The new law requires students entering the two checkpoint years of kindergarten and seventh grade to show proof of vaccination as a condition of attending class. The requirement also applies to children in day care and students who transfer into a district.
The federal lawsuit names the state of California and its departments of Education and Public Health, among others. It complains that the plaintiffs, 17 individuals and four nonprofit organizations, have suffered severe and irreparable injury under the law in that it violates state and federal constitutional protections of due process. Tests show that the son of the lead plaintiff, Ana Whitlow, for example, has already developed an immunity to three diseases, pertussis (whooping cough), diphtheria and tetanus. Nevertheless, the boy’s school has refused to enroll him in the seventh grade unless he receives the required vaccine, the suit said.
The lawsuit said that while the Legislature exempted special needs or disabled students – those with individualized education plans – from the requirements, some California school districts still are refusing to allow those students to remain in school, taking the position that the law’s language lacks clarity.
The California Department of Education issued a statement saying it could not comment on ongoing litigation. But state Superintendent Tom Torlakson said vaccinating students “is the law, and it’s the right thing to do for public health.”
The Sacramento City Unified School District earlier this month worked with WellSpace Health in offering immunization clinics to students. It has a series of additional free clinics at its district enrollment center in south Sacramento through Sept. 8. The district also is reaching out to individual families whose children, according to school records, do not have current immunizations, said spokesman Gabe Ross.
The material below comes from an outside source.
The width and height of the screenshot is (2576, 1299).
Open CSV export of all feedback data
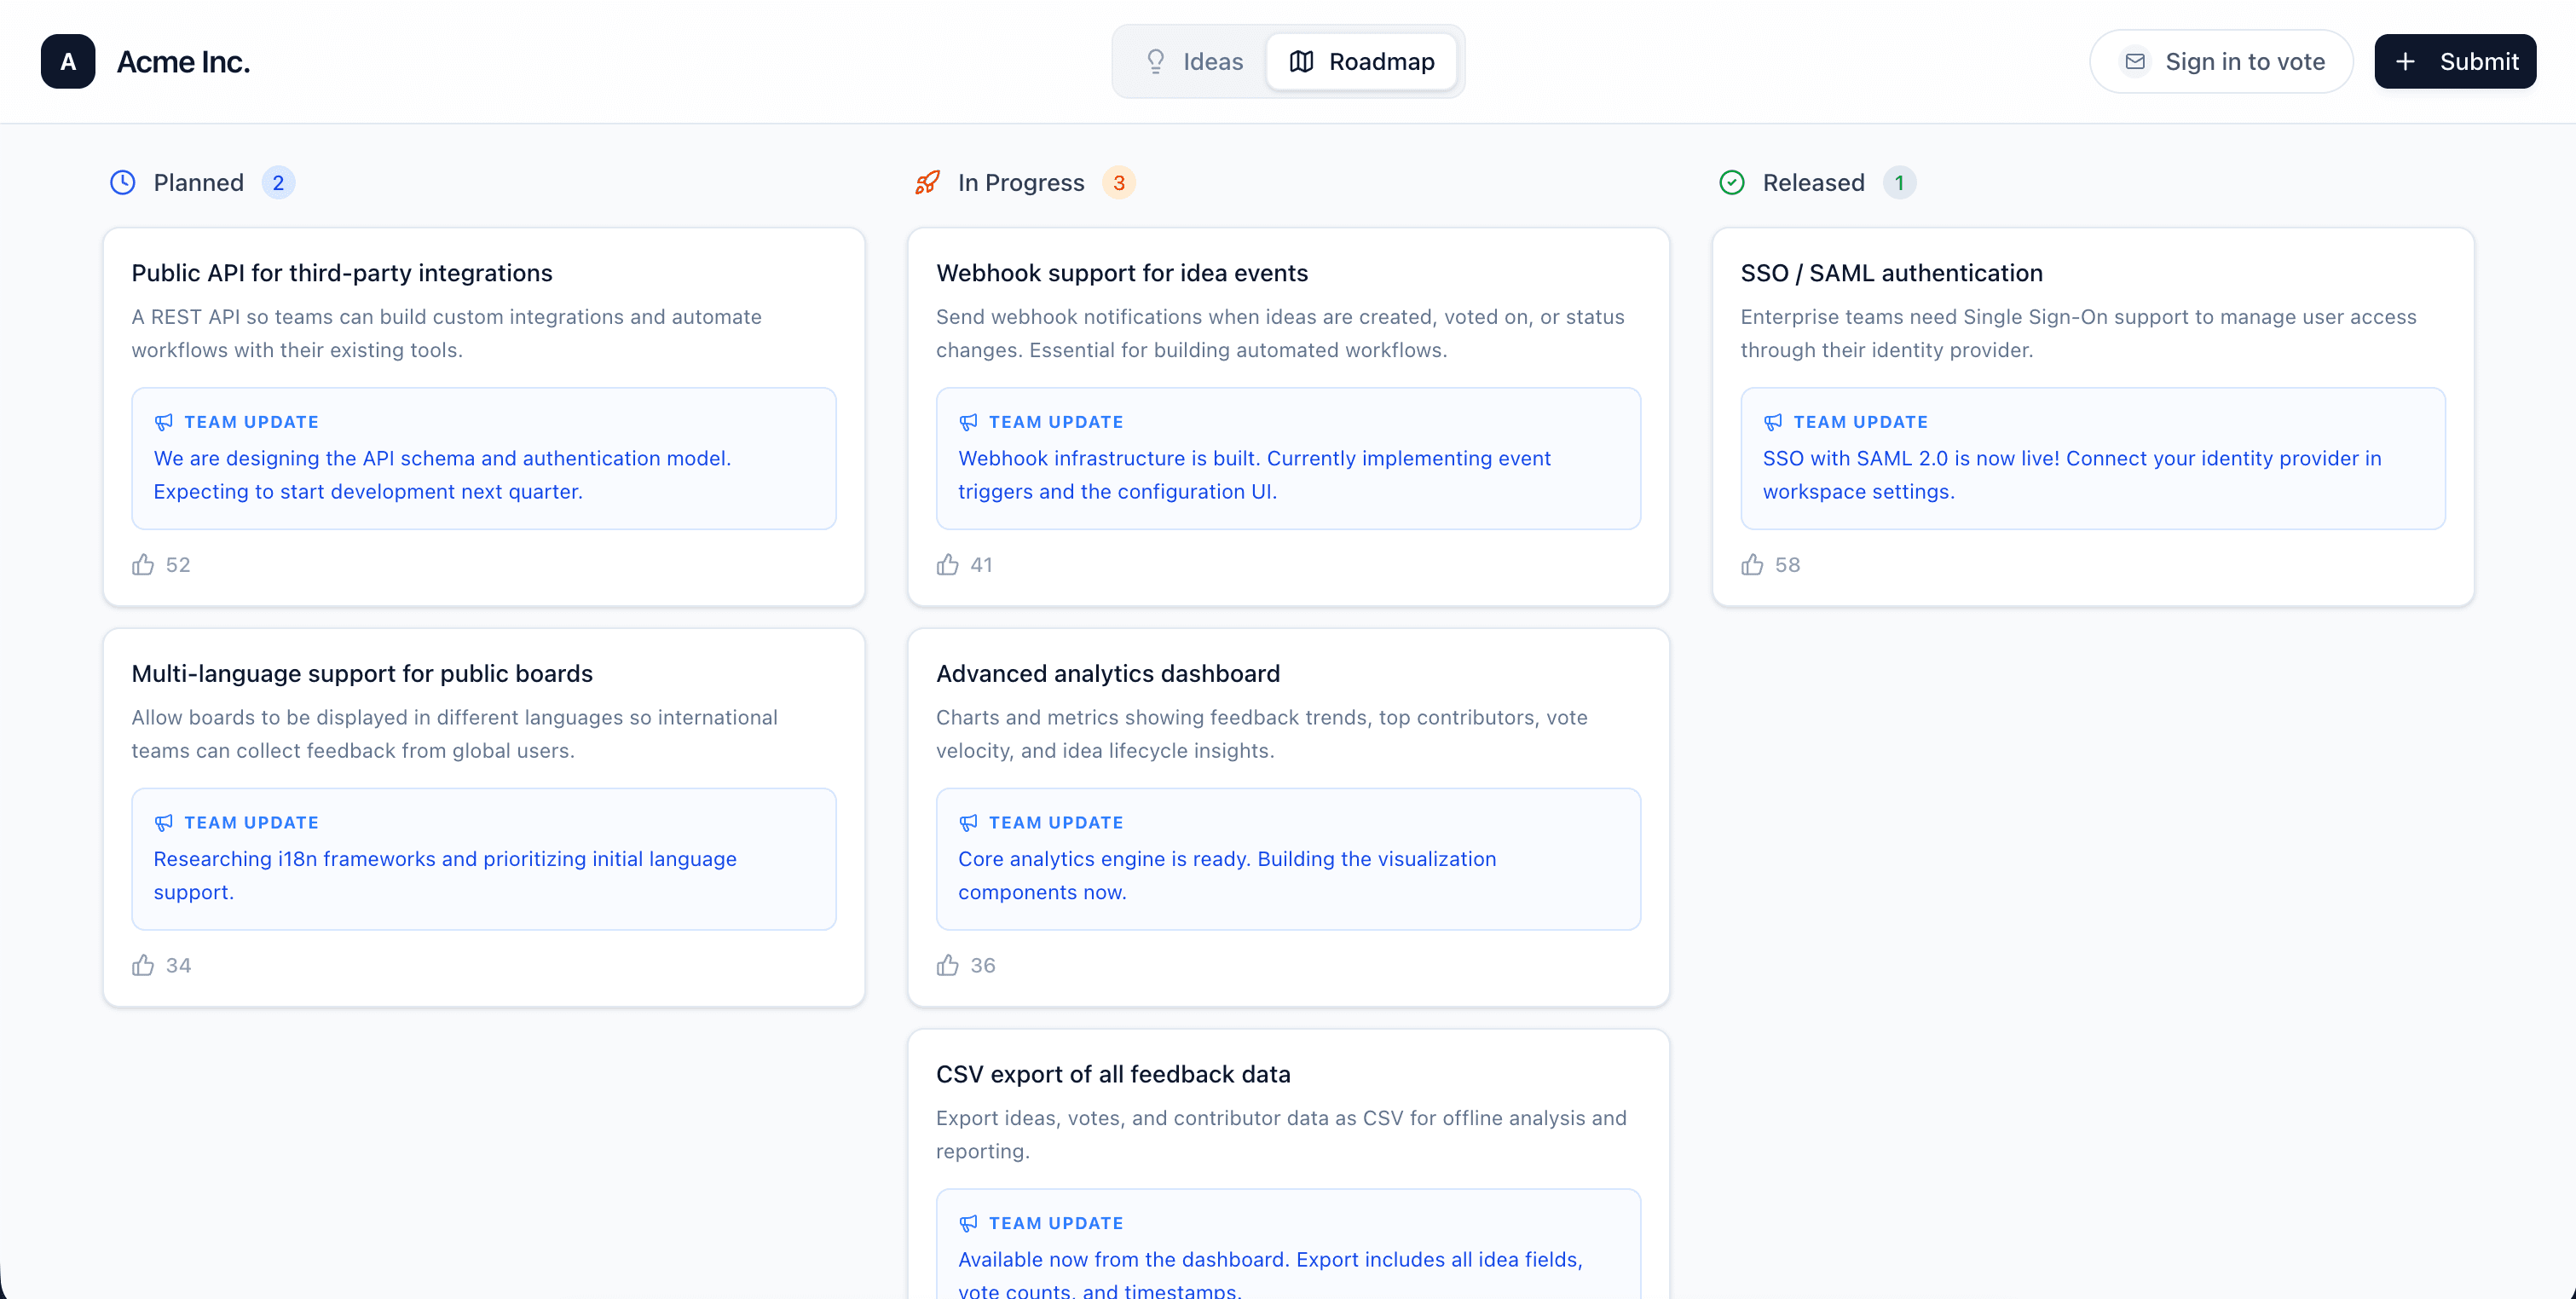pyautogui.click(x=1113, y=1074)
Ross said regardless of the court’s decision, no contingency plans should be necessary. “We would still encourage all families to get students vaccinated, just like we did before the law,” he said.
Classes began last Tuesday for thousands of students at Elk Grove Unified and Folsom Cordova Unified. This week, officials for both districts said they are tracking the numbers of students out of school because they lack immunizations. Neither had immediate updates Monday based on that tracking.
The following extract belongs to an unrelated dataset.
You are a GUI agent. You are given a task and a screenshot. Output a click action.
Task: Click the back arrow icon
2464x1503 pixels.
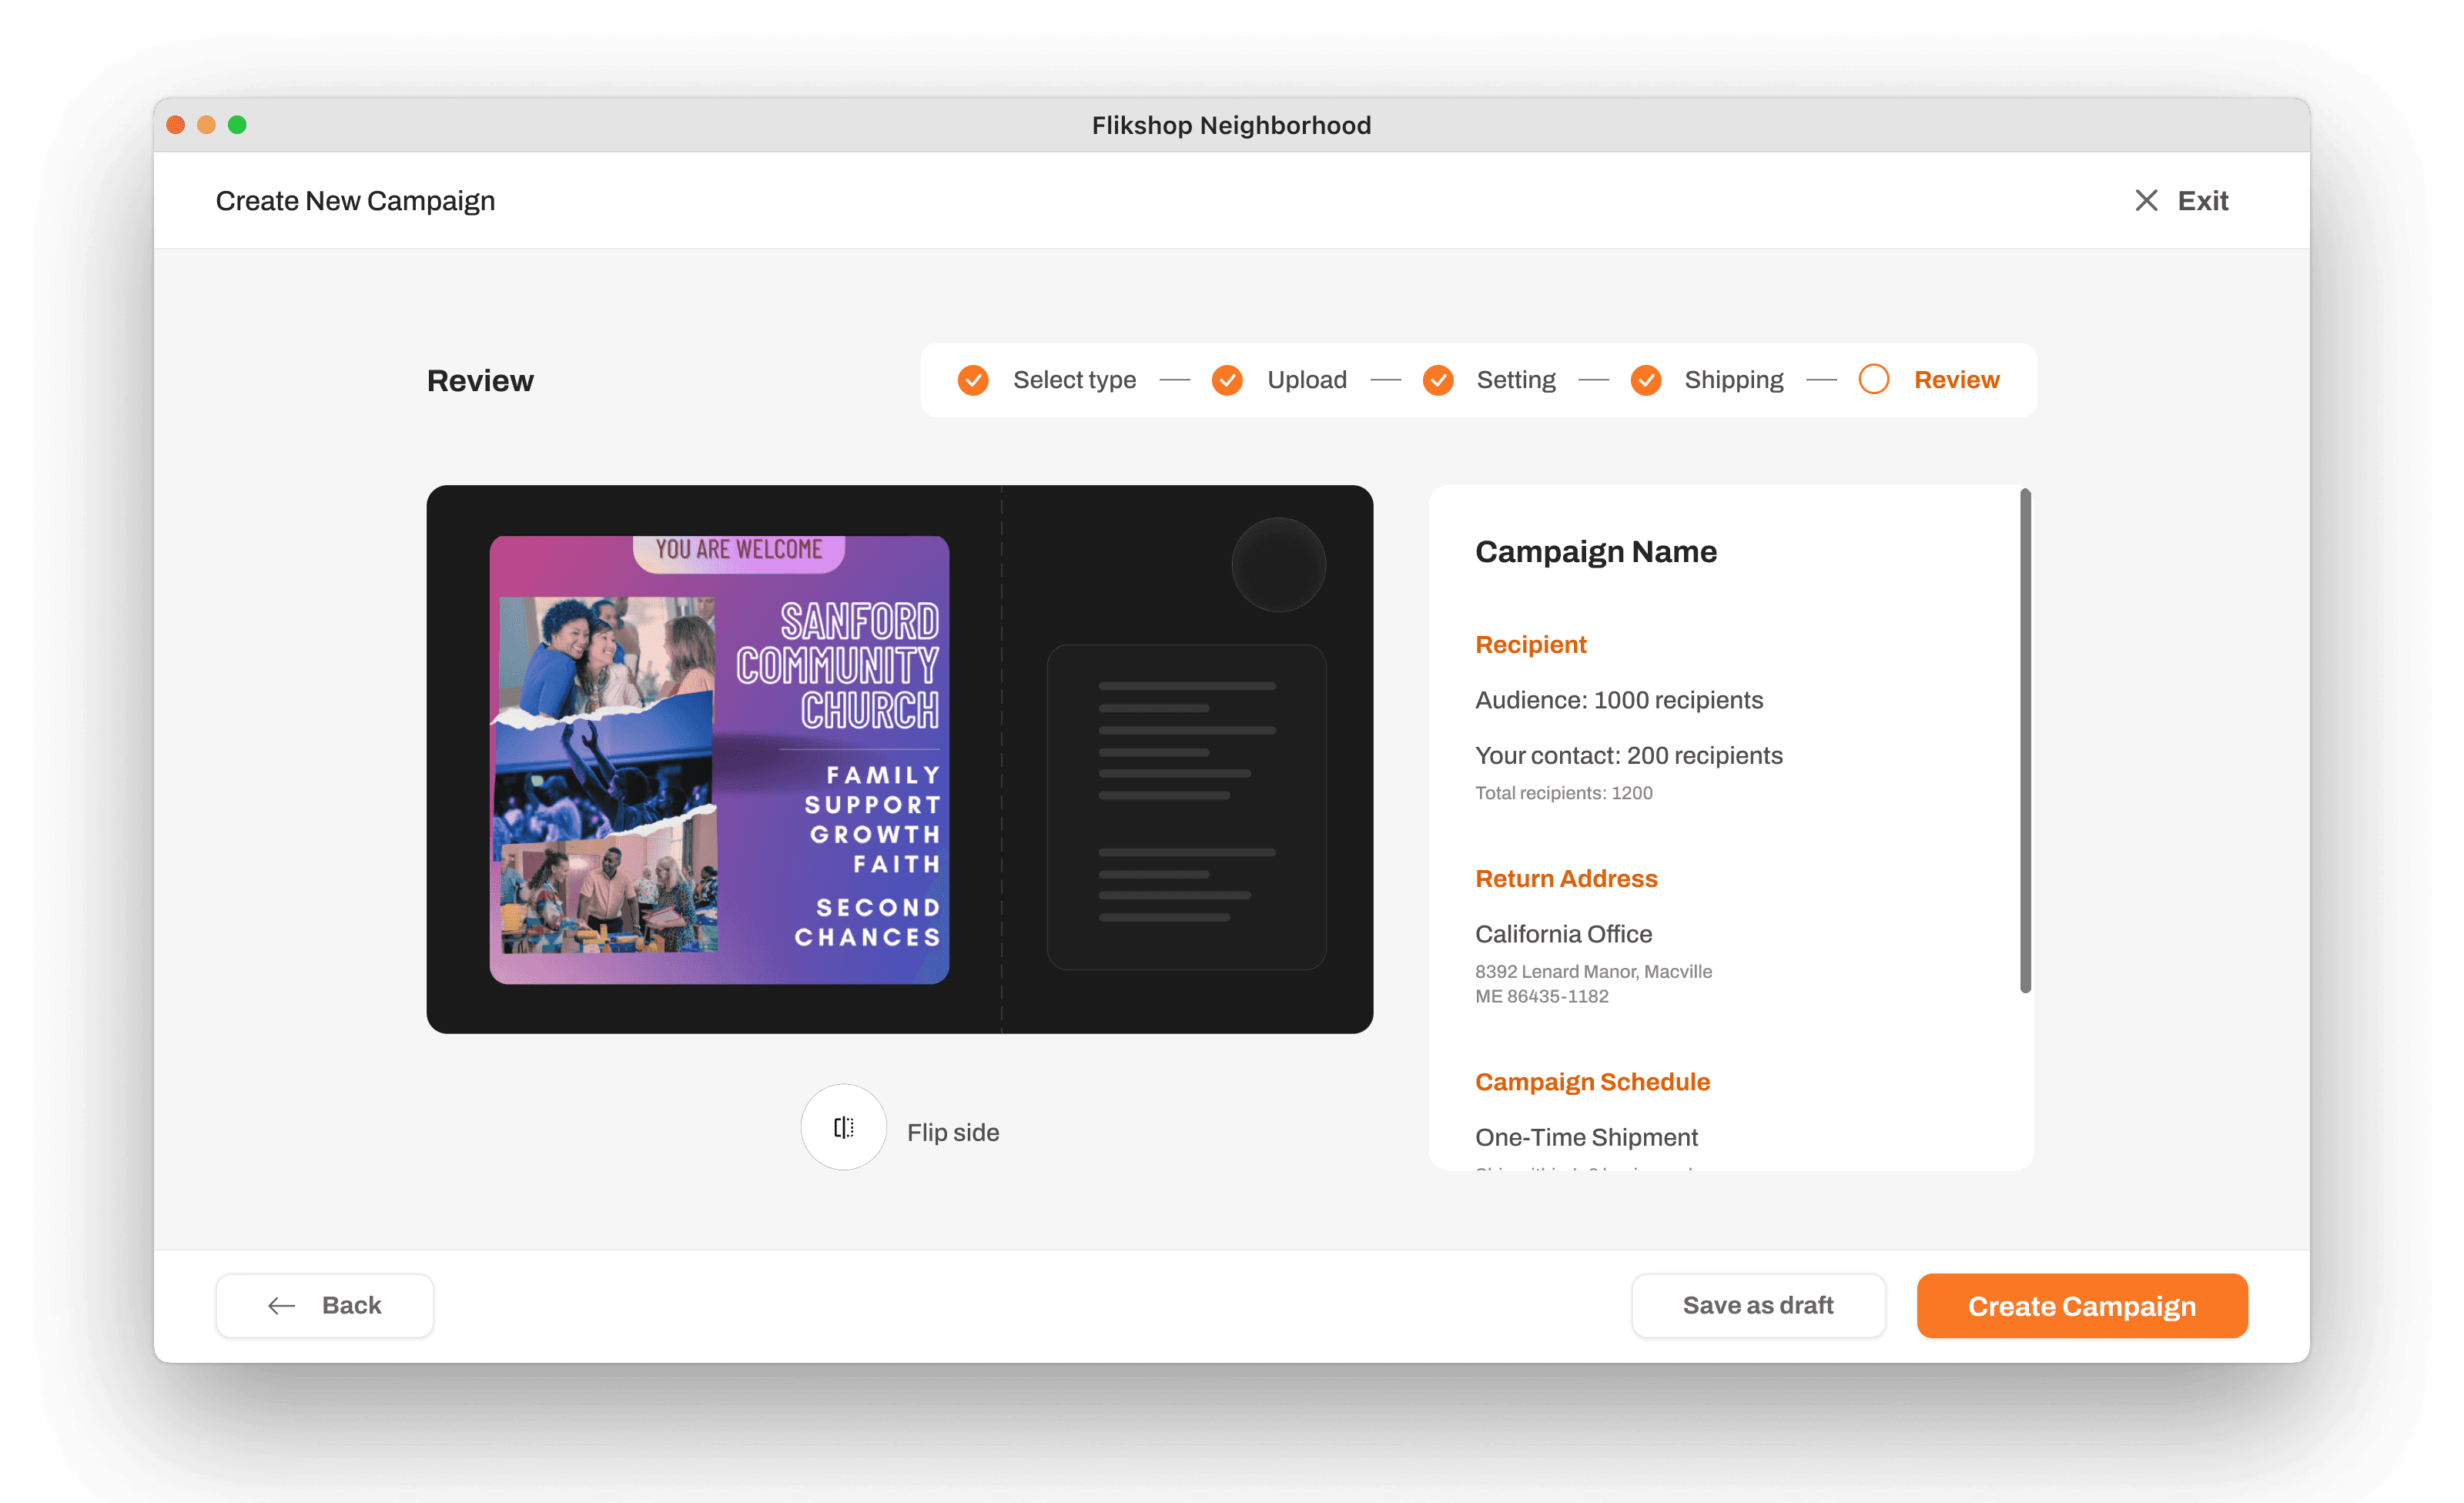[282, 1305]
At Elk Grove, spokeswoman Xanthi Pinkerton on Friday said that the district had identified 133 seventh-graders or kindergartners who lacked proof of immunization required to attend school, out of about 10,000 in the two grade levels. At Folsom Cordova, spokesman Daniel Thigpen last week said 98 students remained out of class on the fourth day of school – 37 in kindergarten and 61 in seventh grade.
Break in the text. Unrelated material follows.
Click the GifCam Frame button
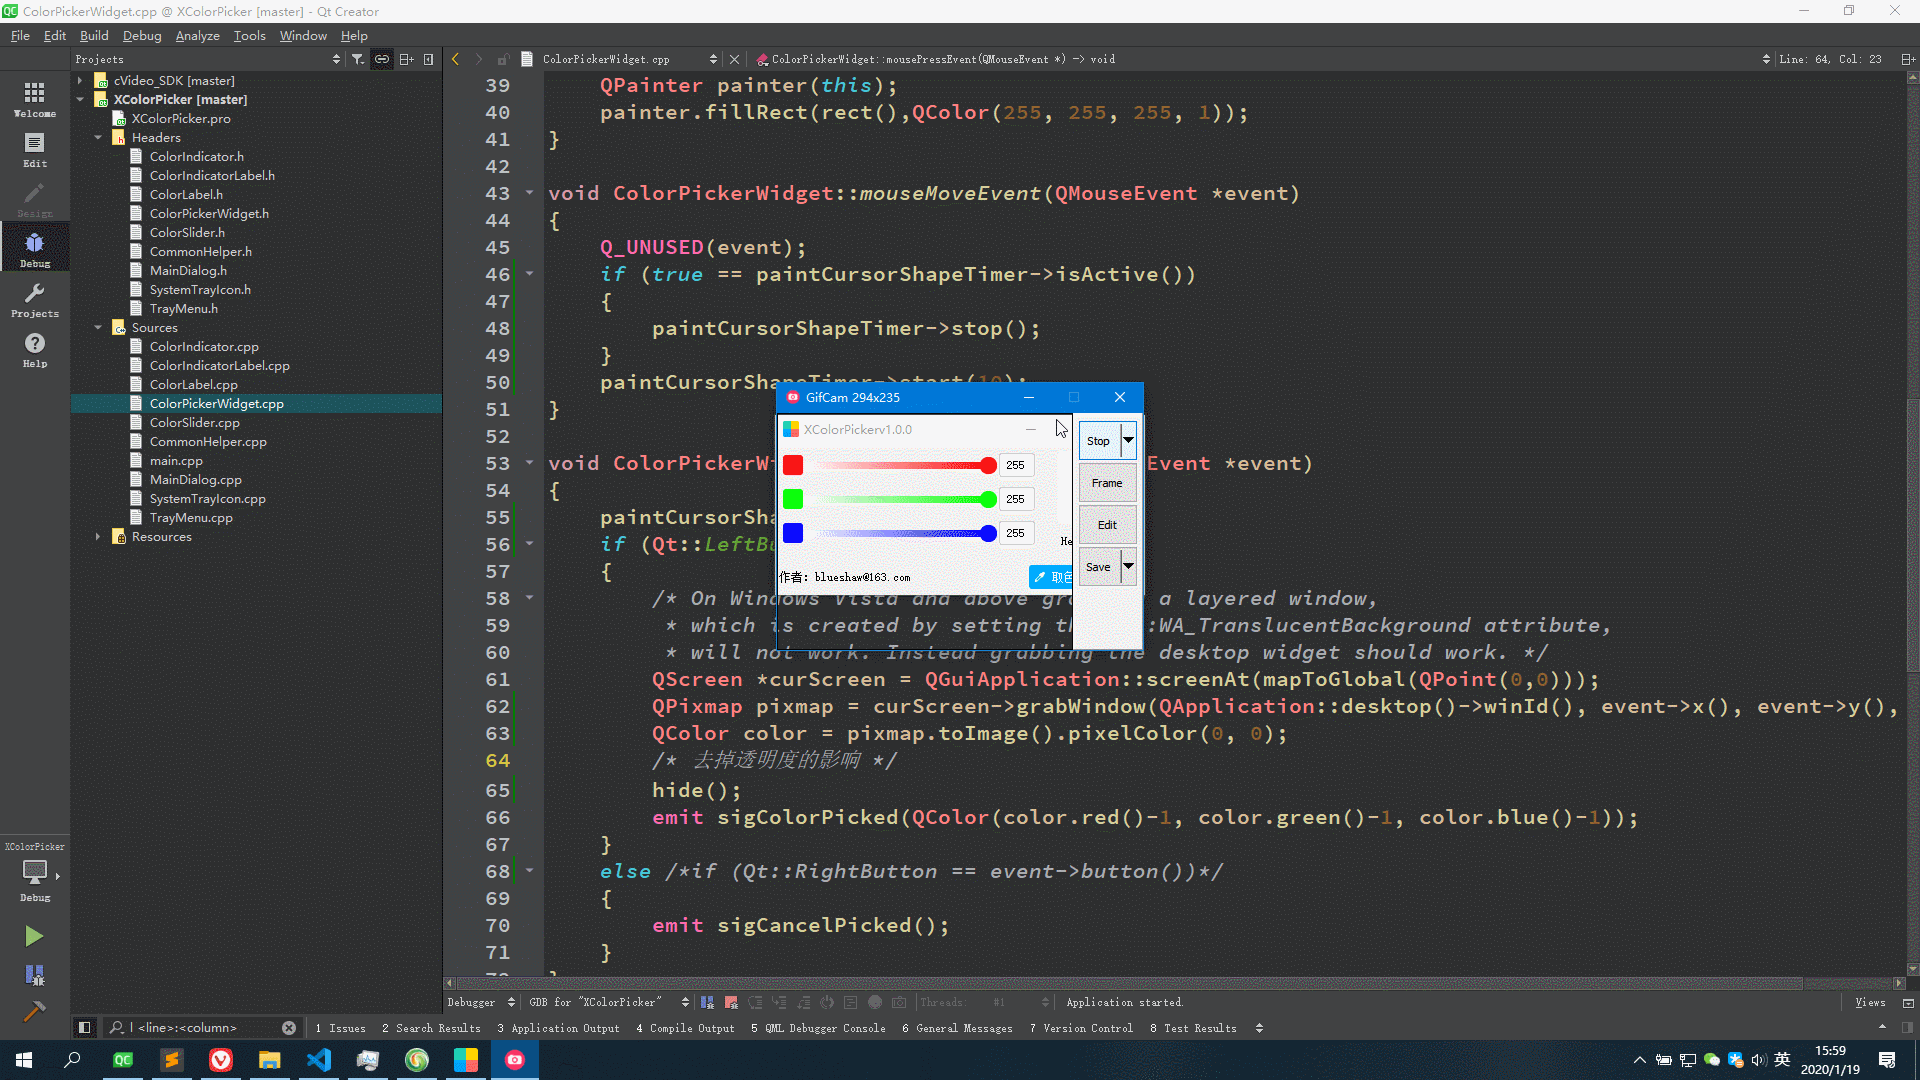Screen dimensions: 1920x1080 pos(1106,483)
Natomas Unified spokesman Jim Sanders said the school district’s extensive outreach through the summer meant that no students were sent home last Wednesday, the first day of Natomas classes, for lack of a vaccination.
Immunizations have been required in California schools since 1962, starting with the polio vaccine, according to the California Department of Public Health. A measles outbreak tied to a case at Disneyland in 2015 prompted lawmakers to impose the stricter requirements.
Pan said Monday that Disneyland has had previous measles outbreaks since it is an international destination. Measles spread from the park last year, he said, “because of pockets of low immunizations.”
“It’s important that we start working this year to restore community immunity,” he said.